Synergistic enhancement of the mechanical properties of polyurethane ionogel by halometallate ionic liquid-induced phase separation and hydrogen bond cross-linking

Ionogels, an emerging and rapidly developing type of soft material, are widely employed in flexible electronic devices. However, the solvation effect induced by ionic liquids (ILs) causes increased fracture strain and reduced fracture strength in polymer matrices, and balancing this trade-off remains challenging. In this work, halometallate ILs were dispersed in a poly(urethane-urea) (PUU-AD) network using a swelling strategy to prepare high-strength (37.65 MPa) and high-toughness (153.30 MJ m^-3) PUU-AD ionogels (PUU-AD/IL), with 67.6% and 76.2% higher strength and toughness than the pure PUU-AD elastomer, respectively. The enhanced mechanical properties of the PUU-AD/IL ionogels were attributed to the polymer-rich phase for dissipating energy effectively and the IL-rich phase for maintaining the network integrity during deformation.
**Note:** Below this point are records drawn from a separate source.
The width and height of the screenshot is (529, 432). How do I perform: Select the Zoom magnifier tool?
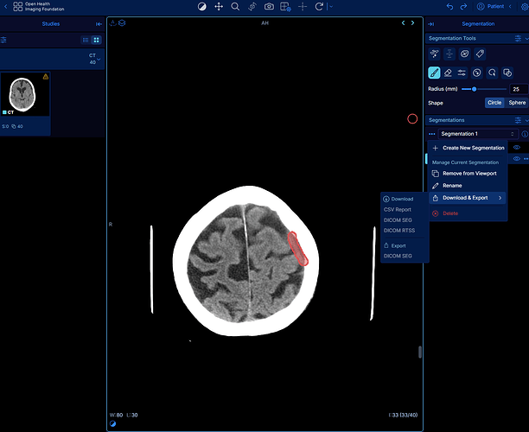(235, 6)
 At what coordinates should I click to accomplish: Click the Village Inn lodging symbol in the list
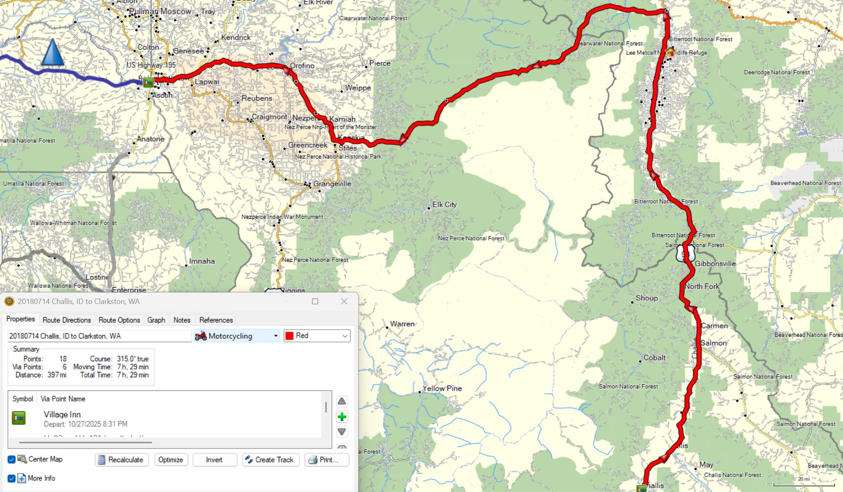18,418
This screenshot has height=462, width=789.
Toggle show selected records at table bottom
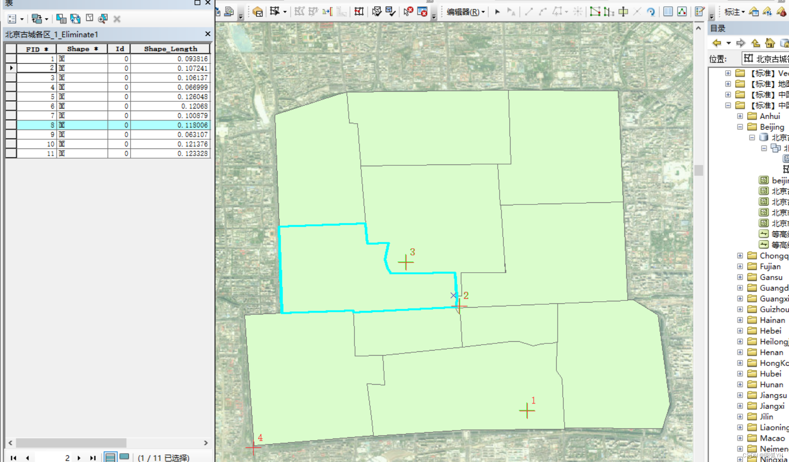[123, 457]
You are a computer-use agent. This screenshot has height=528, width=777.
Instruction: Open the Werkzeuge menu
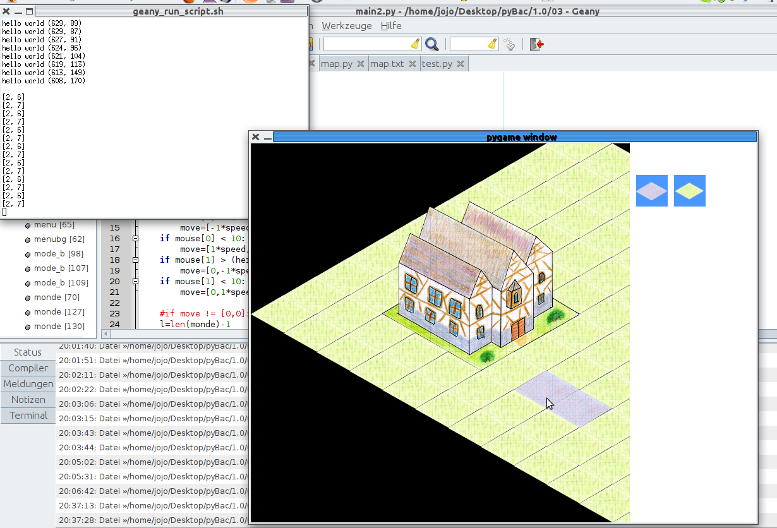click(346, 26)
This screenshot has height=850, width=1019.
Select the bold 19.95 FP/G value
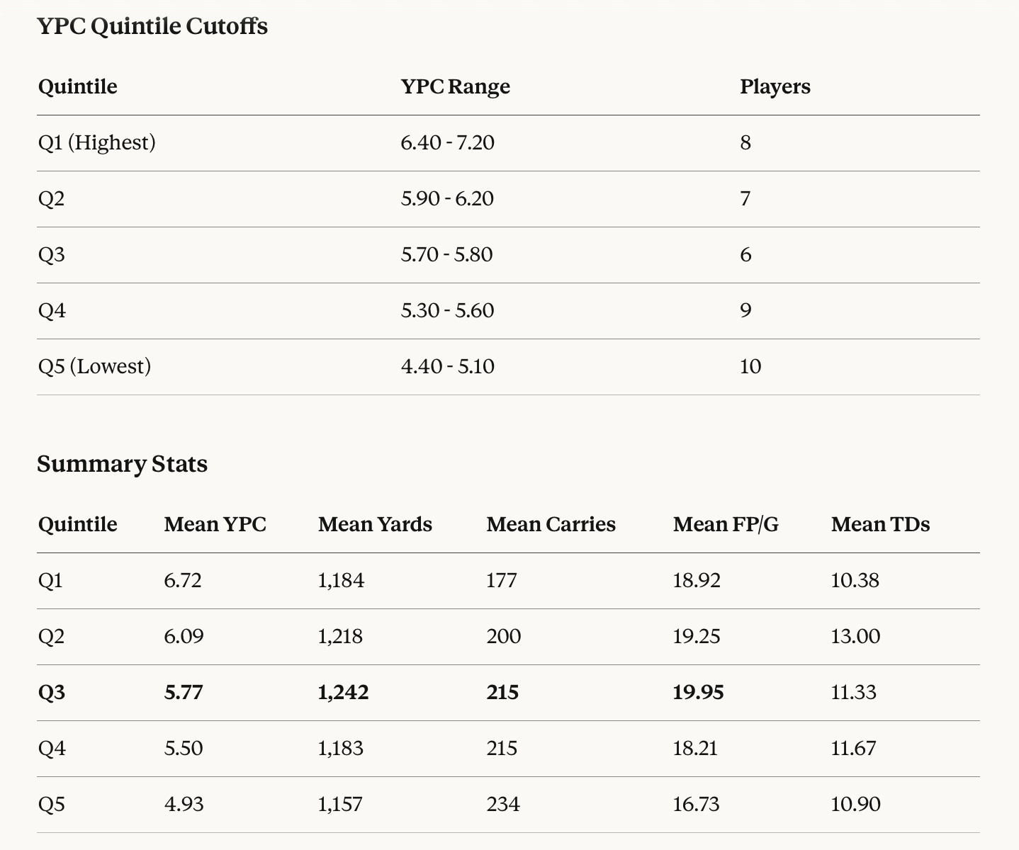tap(698, 692)
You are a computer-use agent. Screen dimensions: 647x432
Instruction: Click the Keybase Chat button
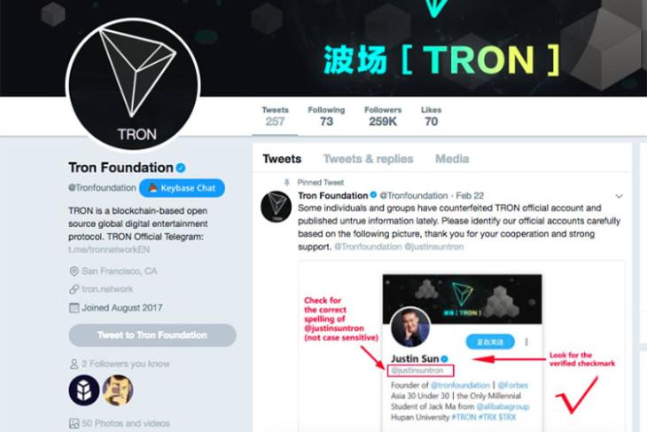pos(182,188)
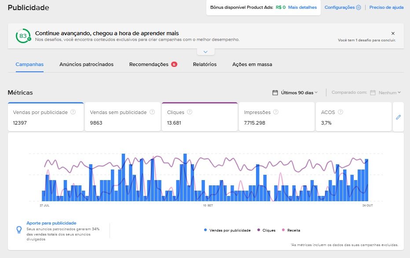Click the Mais detalhes link
Viewport: 410px width, 258px height.
tap(302, 7)
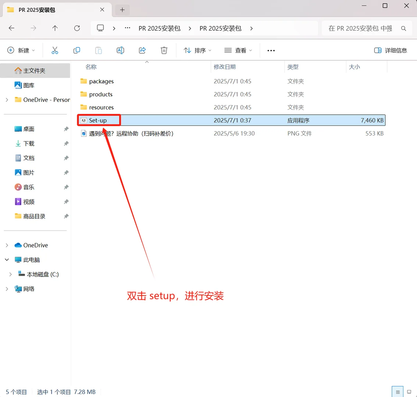
Task: Cut the selected Set-up file
Action: 55,50
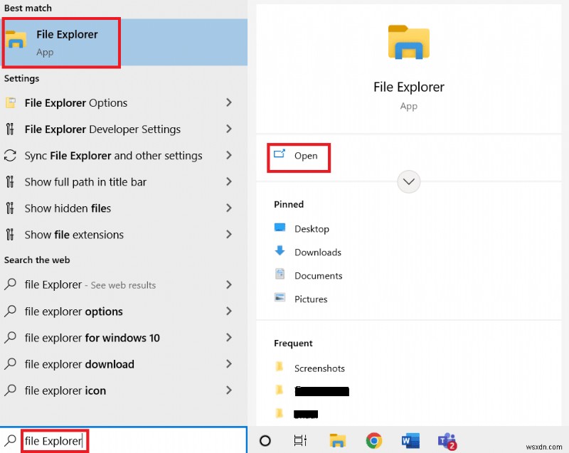Click the Open button

303,155
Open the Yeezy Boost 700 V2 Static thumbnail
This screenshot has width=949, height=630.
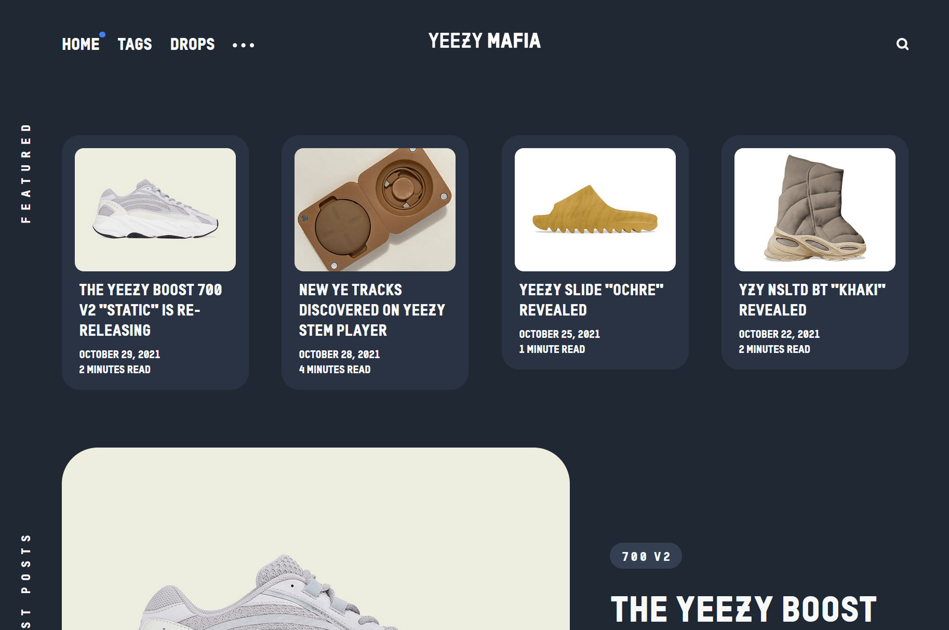coord(155,209)
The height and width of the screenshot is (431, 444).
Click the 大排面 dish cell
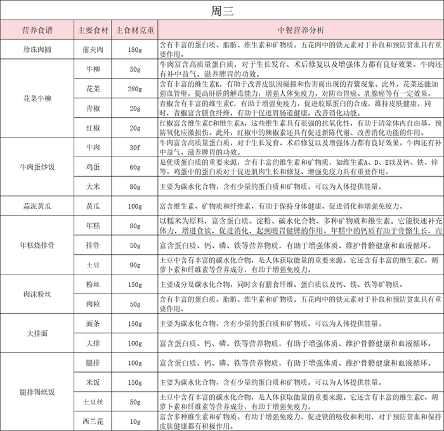pos(37,333)
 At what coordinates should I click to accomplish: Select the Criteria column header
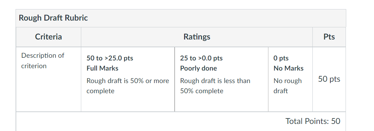[x=48, y=37]
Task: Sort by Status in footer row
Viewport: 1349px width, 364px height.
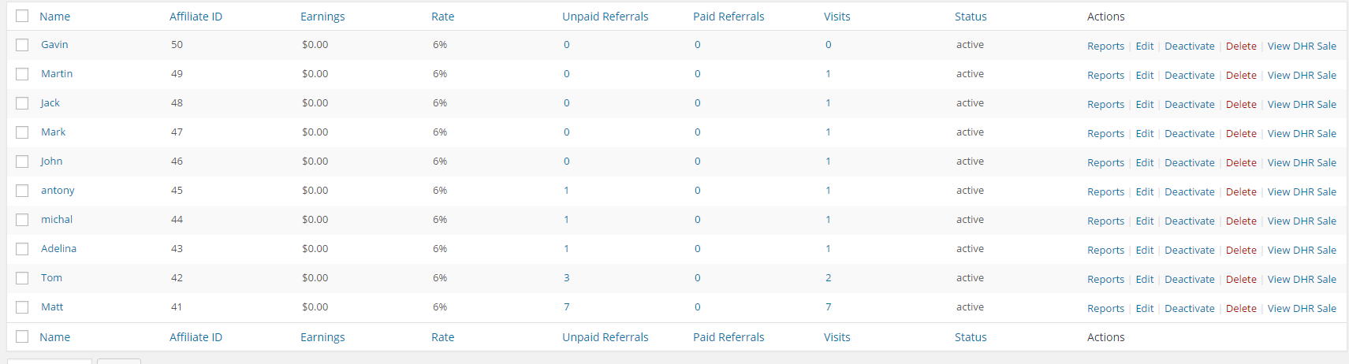Action: click(971, 337)
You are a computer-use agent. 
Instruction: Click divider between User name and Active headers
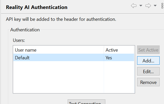coord(104,50)
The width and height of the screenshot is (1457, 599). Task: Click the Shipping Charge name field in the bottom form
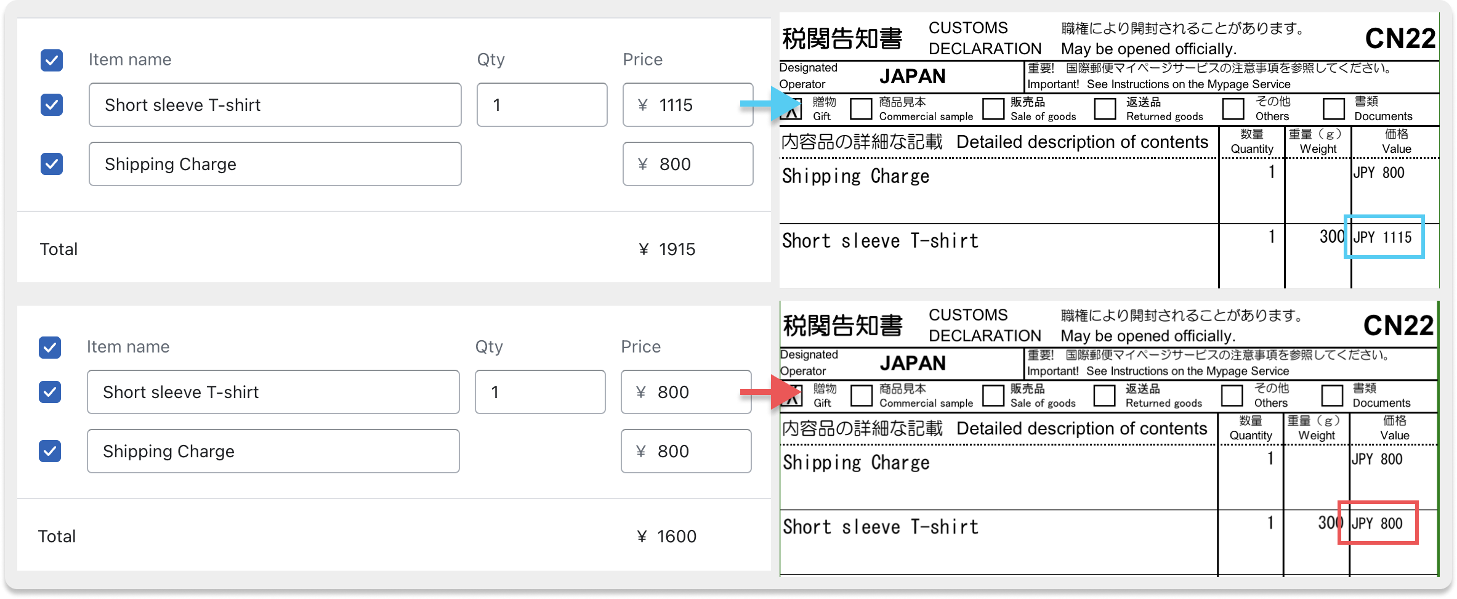(x=273, y=451)
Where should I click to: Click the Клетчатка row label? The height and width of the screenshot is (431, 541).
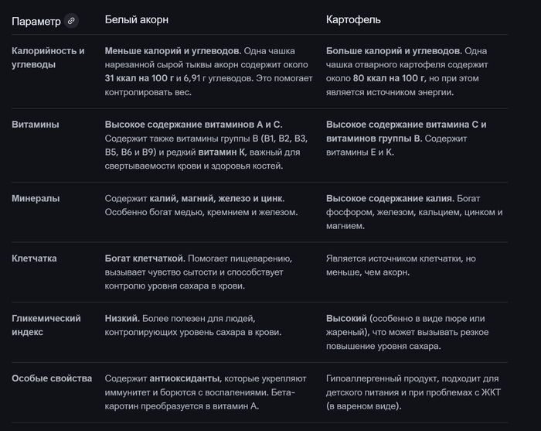pos(34,258)
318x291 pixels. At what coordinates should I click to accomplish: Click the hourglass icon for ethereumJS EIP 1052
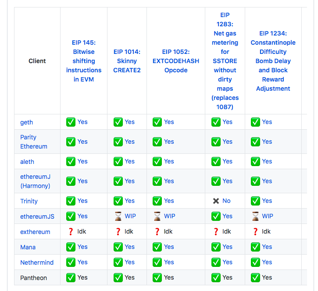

Meanwhile, the complex anions ([Zn_xBr_y]^-) in halometallate ILs formed hydrogen bond cross-linking via C-H⋯Br and N-H⋯Br interactions, optimizing the distribution of hard domains in the polymer-rich phase and forming a more densely packed physical cross-linked network, thereby enhancing the overall structural stability. Furthermore, the PU ionogel sensors demonstrated a wide response range (maximum strain: 780%; maximum pressure: 1500 kPa) and rapid response/recovery time (177/236 ms), enabling real-time monitoring of human movement. This study provides a strategy for resolving the contradiction between stress and strain in PU ionogels.